::: Data records :::
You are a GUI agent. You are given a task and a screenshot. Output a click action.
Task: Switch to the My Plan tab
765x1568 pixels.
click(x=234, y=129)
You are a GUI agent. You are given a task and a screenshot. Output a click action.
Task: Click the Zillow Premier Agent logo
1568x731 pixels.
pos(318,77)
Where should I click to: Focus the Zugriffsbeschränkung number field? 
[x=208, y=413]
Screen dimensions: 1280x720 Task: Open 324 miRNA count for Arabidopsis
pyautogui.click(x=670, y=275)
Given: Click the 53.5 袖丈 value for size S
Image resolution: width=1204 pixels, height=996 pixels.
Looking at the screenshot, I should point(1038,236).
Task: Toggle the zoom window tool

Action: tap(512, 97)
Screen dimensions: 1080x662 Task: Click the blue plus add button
:::
**Stated exercise:**
Rewrite the data from its first line through the line with "pyautogui.click(x=670, y=275)", substituting "interface agent" for "GUI agent" and leaving everything else as it is.

**Response:**
You are a interface agent. You are given a task and a screenshot. Output a click action.
Task: Switch to the My Plan tab
765x1568 pixels.
click(x=234, y=129)
You are a interface agent. You are given a task and a screenshot. Output a click action.
Task: Click the Zillow Premier Agent logo
1568x731 pixels.
pos(318,77)
Where should I click to: Focus the Zugriffsbeschränkung number field? 
[x=208, y=413]
Screen dimensions: 1280x720 Task: Open 324 miRNA count for Arabidopsis
pyautogui.click(x=670, y=275)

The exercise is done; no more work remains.